In Big Data: A Revolution that will Transform How We Live, Work and Think, Ken Cukier and Viktor Mayer-Schonberger caution that the ability to collect personal information has become an automatic feature included in many of our devices. This information, they state, could even be used to generate patterns surrounding user statistics that could lead authorities or other services to deduce ahead of time people’s likelihood of being involved in certain activities, which would potentially get rid of the “innocent until proven guilty” mentality that America prides itself in.

Kate Crawford, a Microsoft principle researcher, agrees that big data could, or in fact already does, lead to discrimination. She comments: “It’s not that big data is effectively discriminating — it is, we know that it is. It’s that you will never actually know what those discriminations are.”[3] She exemplifies this by noting that web advertising doesn’t have as strict of parameters, so while a bank, for instance, has to publish statistics about its activities, it could still be discriminating by only advertising to the groups of people that it’s most interested in.

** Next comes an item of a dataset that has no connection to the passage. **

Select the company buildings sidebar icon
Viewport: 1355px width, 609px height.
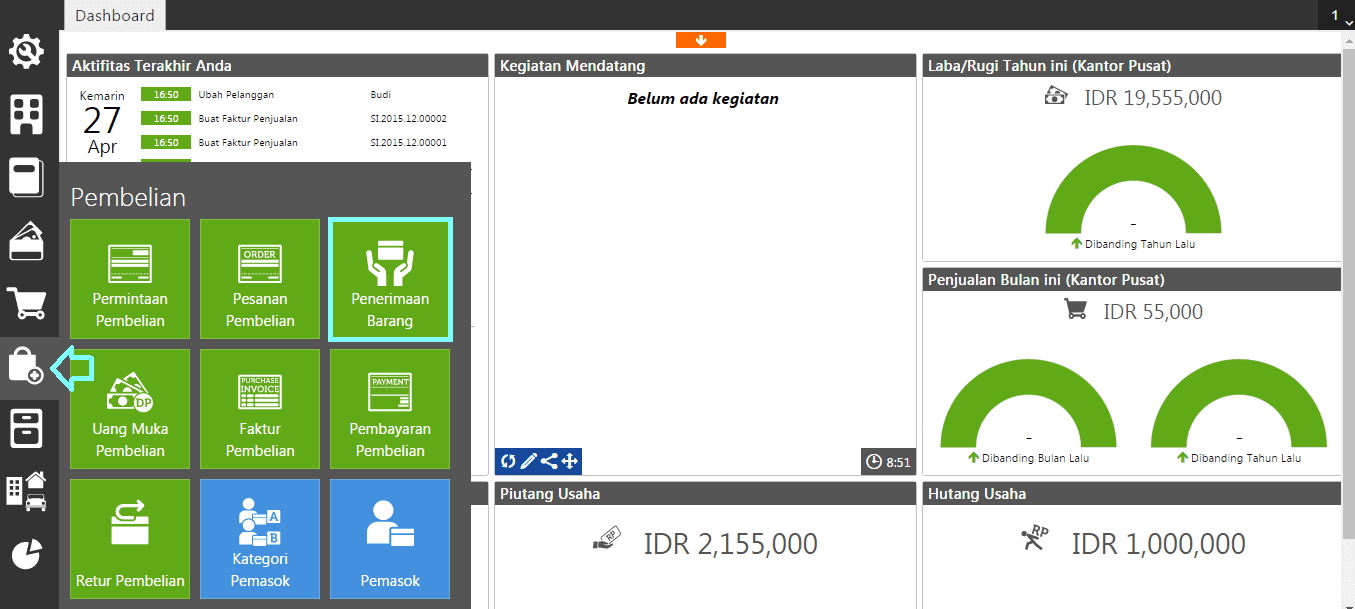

With growing interests and concerns about the ability to reach, study, and hide information from large amounts of people, big data will play a pivotal role in future technology and regulations. Overall, its existence has been beneficial – the ability to process and note patterns in massive amounts of research undoubtedly has advanced areas such as the medical field and business development by untold leaps and bounds. However, on an individual and regulatory level, we will have to be mindful of Cukier, Mayer-Schonberger, and Crawford’s warnings that loss of privacy could lead to such negative aspects as preemptive charges and discrimination.